Şimdi baktığımızda da aslında bir iki kişiden alınmış bir iki ifadeyle, yok efendim “işçilerden para kesilmiş.” Mahkeme salonunda da söyledim. Belediye kasap ve dükkan değil ki… Her işçinin, her memurun maaşı bir tek kuruş eksik olmadan hesaplarına yatırılmış. Belediyeyi alma şansı olmayan bazı insanların tepkileri olmuş bu konuda, bazıları tabii yıllardan beri siyasetin içindeyim ve çok sevmeyen insan da var. Bunlar da bir fırsat bularak böyle bir iftirada bulundular. Yarın öbür gün mutlaka davalar açıldığı zaman mahkemenin önünde bütün bu iftiraları atanların, gerçek yüzleri ortaya çıkacak. İftiralarını kanıtlamaktan zorlanacaklar. Gizli tanık diyorlar. Ama gizli tanık değil ki! Belli ki iftiracıdır. Bu söyleyenleri ispata çağıracağım. Bu konuda kendime güveniyorum. Benimle ilgili bir yolsuzluk, bir rüşvet yok.
BÖLGE HALKI SUSKUN AMA
Tutukluluk süresi içerisinde sizi en çok ne üzdü?
Bireysel olarak meseleye bakmıyorum. 70’in üzerinde belediye eşbaşkanı arkadaşımız tutuklandı. Partinin genel başkanları tutuklandı, milletvekilleri tutuklandı. Her şeyden önce toplumsal barışın altına sanki dinamit yerleştirmeye yönelik bir siyaset izleniyor. Oysaki bugün bizim bir toplumsal barışa ihtiyacımız var. Yani bir kere Türk halkı şunu bilmeli; Kürt halkı Türk halkına düşman değil. Ama yürütülen siyaset, adeta bir öfkenin, bir kinin birikmesine, büyümesine neden olmuş.
Evet, şu an bir suskunluk, bir sindirilmişlik hali var ama bu, bölge halkının hükümetin yürüttüğü politikayı beğendiği anlamına gelmemelidir.
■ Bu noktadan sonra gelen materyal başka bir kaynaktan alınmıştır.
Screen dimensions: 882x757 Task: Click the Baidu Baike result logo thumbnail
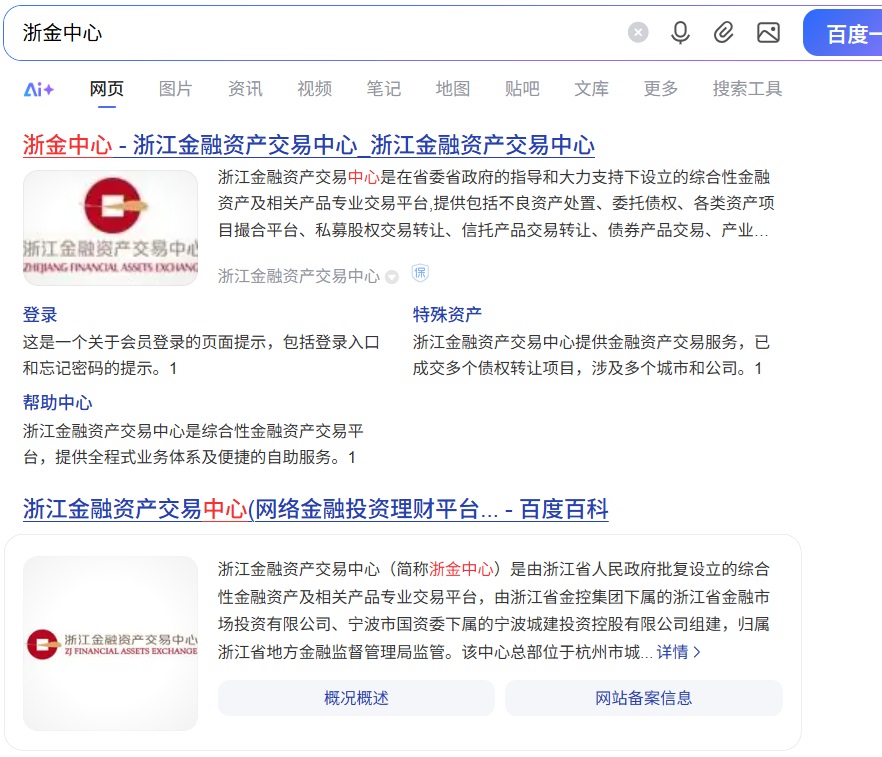coord(111,643)
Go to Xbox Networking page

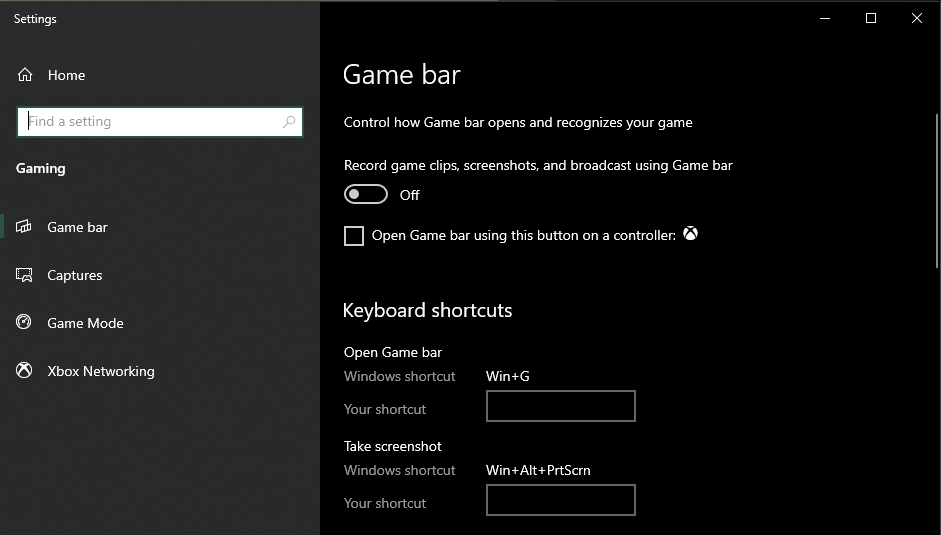click(100, 371)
Böyle düşünüyorlarsa, büyük bir yanılgı içerisinde olurlar. Ben şunu görüyorum; evet bugün sokağa çıktığımda bir sessizlik var, ama hükümetin bugün yürüttüğü politikaları destekçisi değil, yanında değil. Bunun çok iyi bilinmesi lazım.
REFERANDUM İÇİN ENDİŞELERİM VAR
* Bugün çok tartışılan referandum sürecindeyiz. Atmosfer ısınıyor. Nasıl değerlendiriyorsunuz?
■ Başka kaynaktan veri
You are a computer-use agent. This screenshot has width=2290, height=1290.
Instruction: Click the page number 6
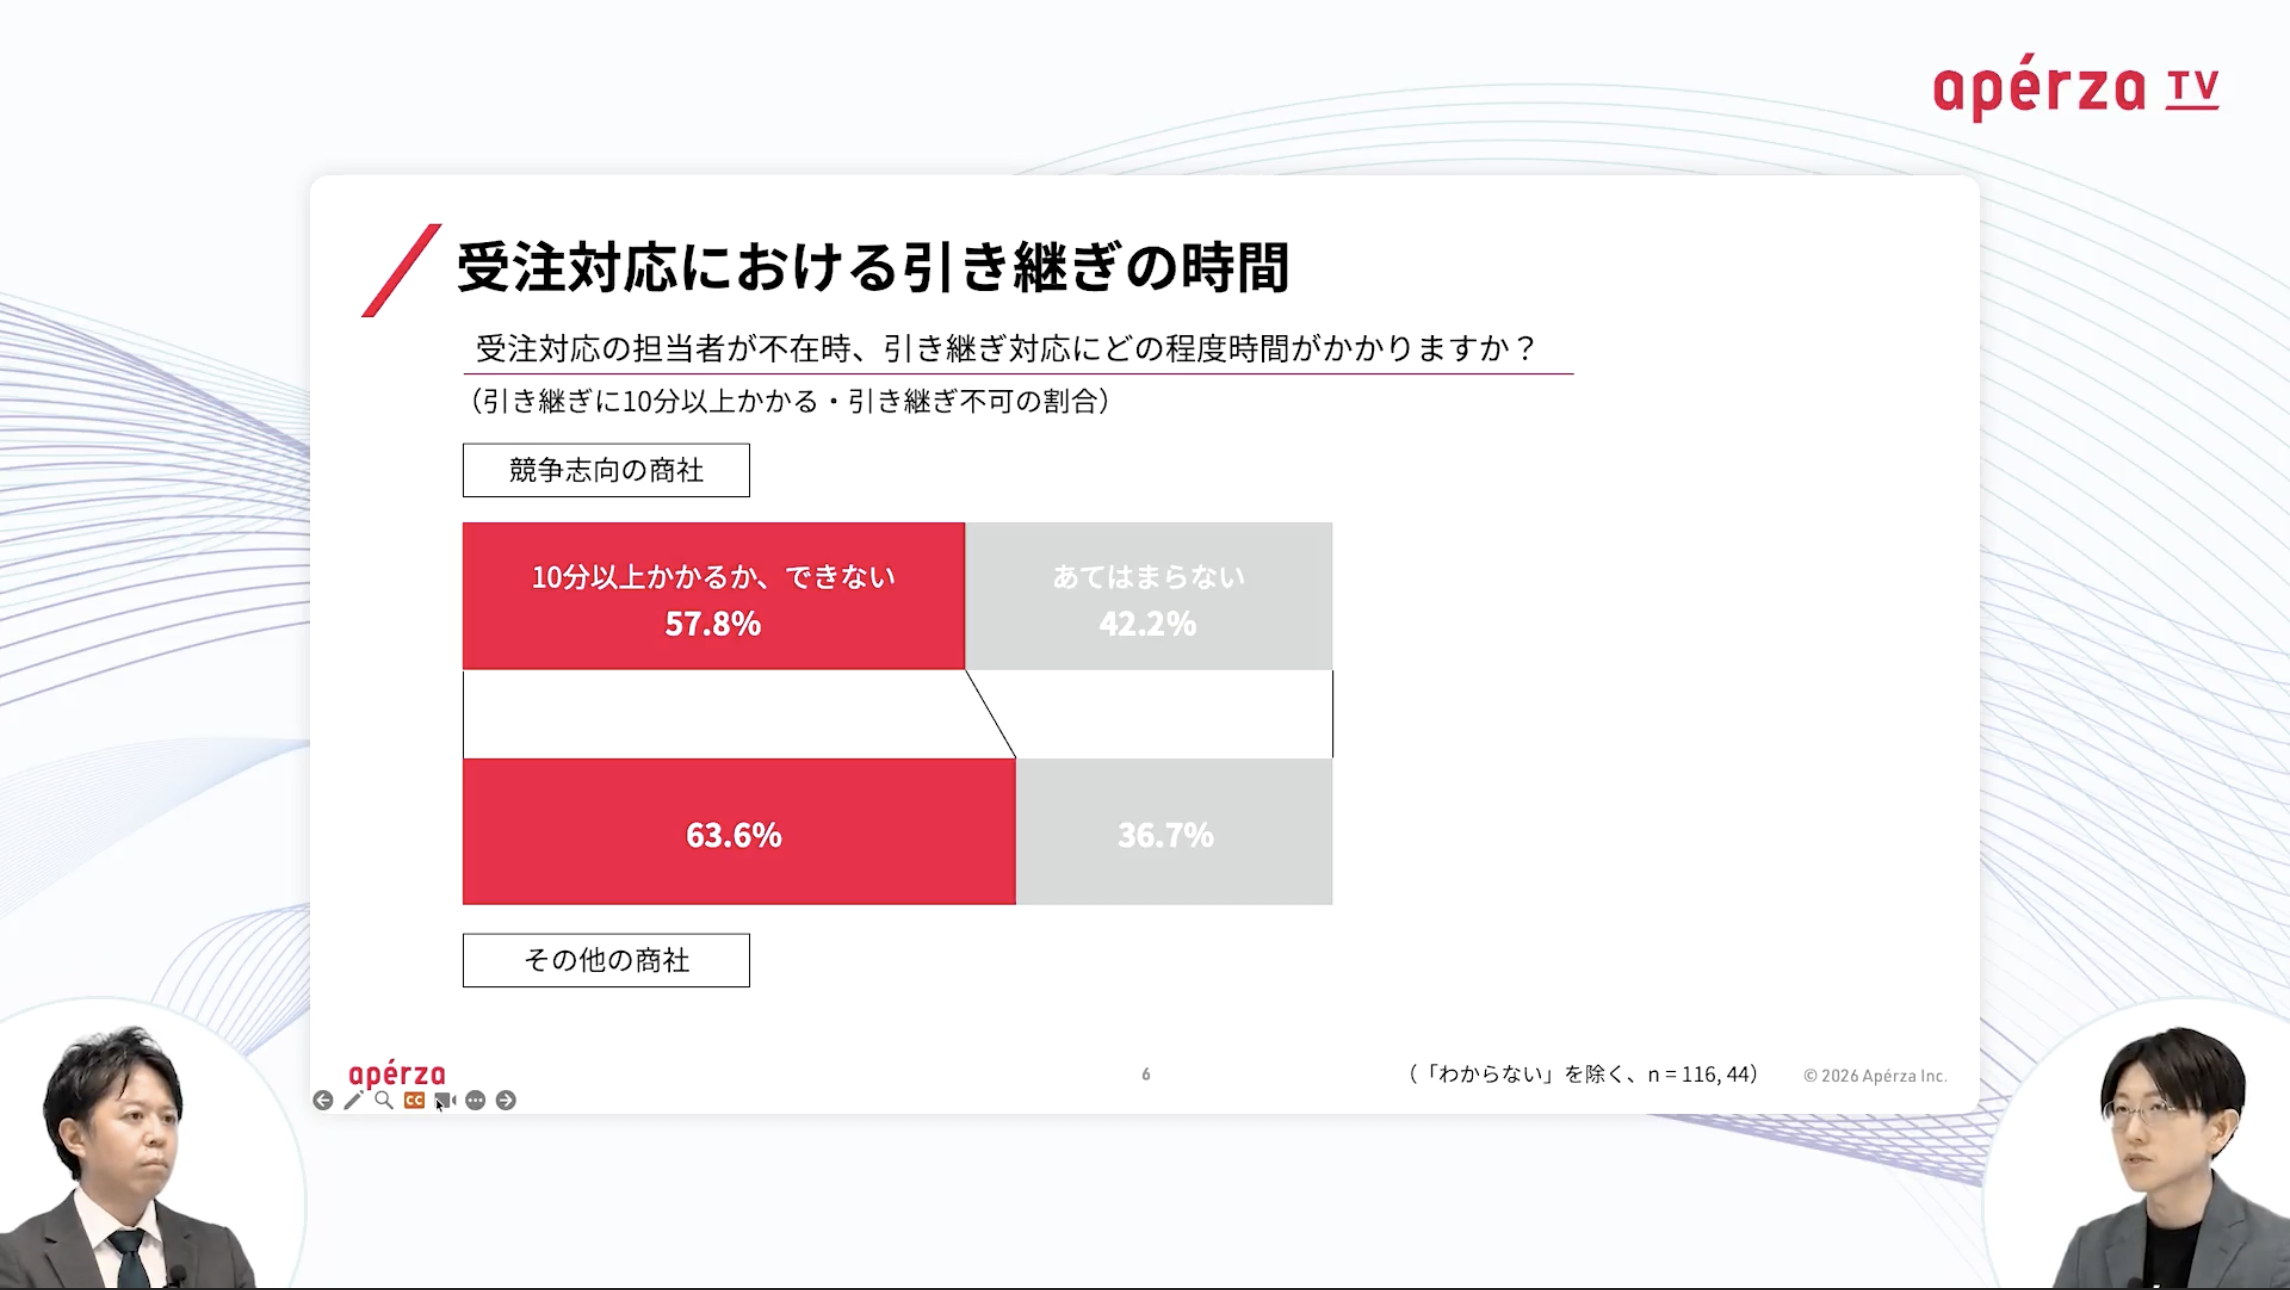point(1146,1074)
Ben 6 dönem milletvekilliği yaptım. Parlamenter demokratik rejimi hep savundum. Parlamenter demokratik siyaseti savunmaya da devam edeceğim. Benim fikrimin sorulmasına da gerek yok. Benim siyasetim de fikrim de belli. Bir tek istediğim ‘Evet’ demek de ‘Hayır’ demek de her seçmenin hakkıdır. Özgür iradesiyle önemli olan sandık başına gitmek ve halkın özgür iradesiyle oyunu kullanması. Hiçbir baskı altında kalmadan oyunu kullanmasının koşullarının yaratılması gerekir.
* Bu ortam mevcut mu?
Endişelerim var. Açık bir şekilde söylemek istiyorum. Şu anda aldığım bilgiler ve gördüklerim, böyle çok da halkın özgür iradesiyle hareket etme ortamının olmadığını görüyorum.
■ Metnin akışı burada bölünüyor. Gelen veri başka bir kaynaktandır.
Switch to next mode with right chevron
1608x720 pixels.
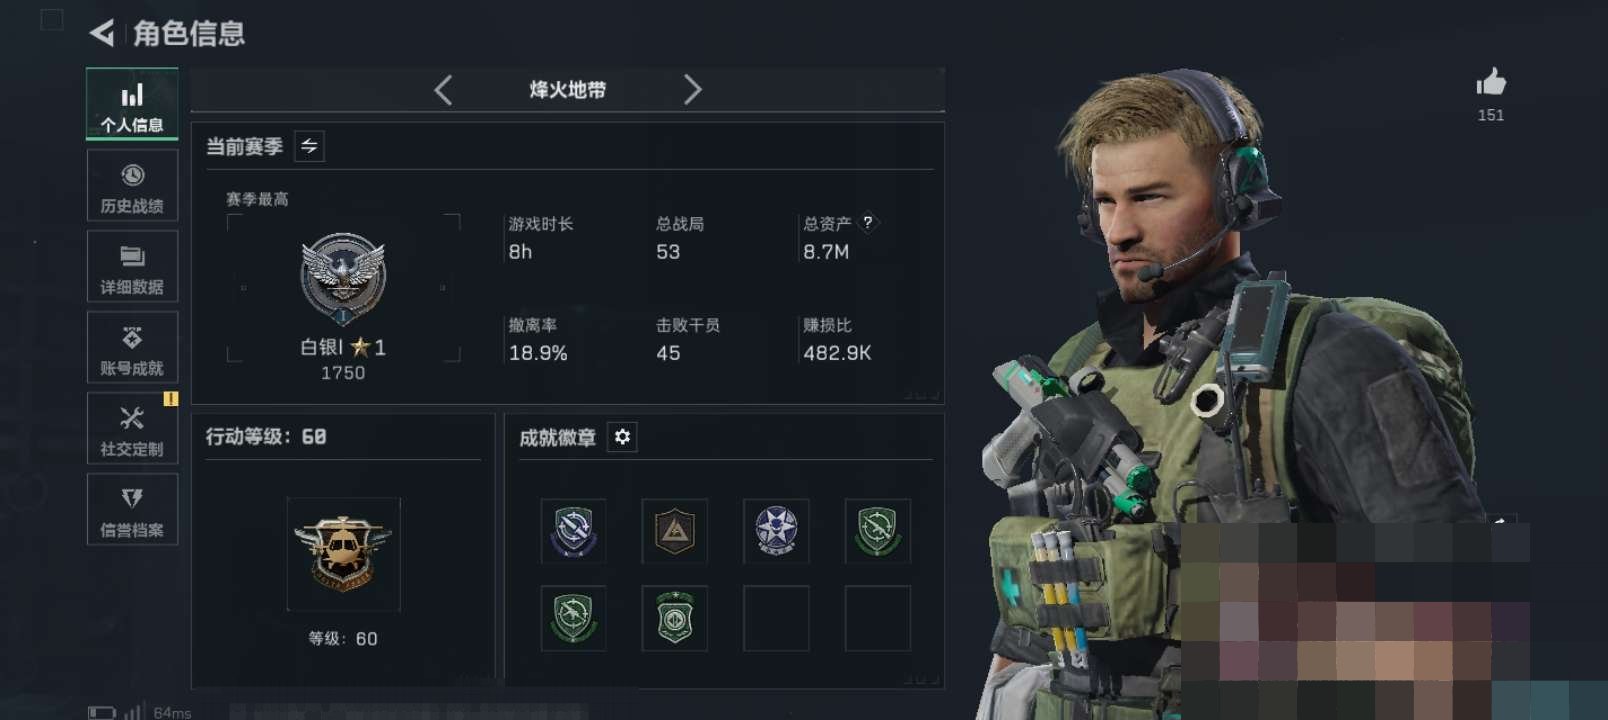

BİZİMKİSİ BİR HİÇ KALIYOR!
* Siz cezaevine girdiğinizde eşiniz Mülkiye hanım “Ömrüm O’nu beklemekle geçti” demişti bize. Ne demek istersiniz?
(Gülümseyerek…) Kürt siyasetçileri aslında çok büyük bedeller ödedi. Belki en az bedel ödeyenlerden biri benim. Mesela cezaevinde zaman zaman mektuplar geliyordu. Şakran cezaevinden, farklı cezaevlerinden kadınlardan, erkeklerden, insanlar yazıyordu, biri 22 yıldır içerdeyim, diğeri 3 yıldır içerdeyim diyor. Gerçekten insan onların o durumunu gördükçe, etkilenmemesi içten değil. Bizimkisi bir hiç kalıyor…
2 cezaevi, 3 hastane ve 4 şehir dolaştırılan Apê Ehmed, yaşadıklarını anlattı.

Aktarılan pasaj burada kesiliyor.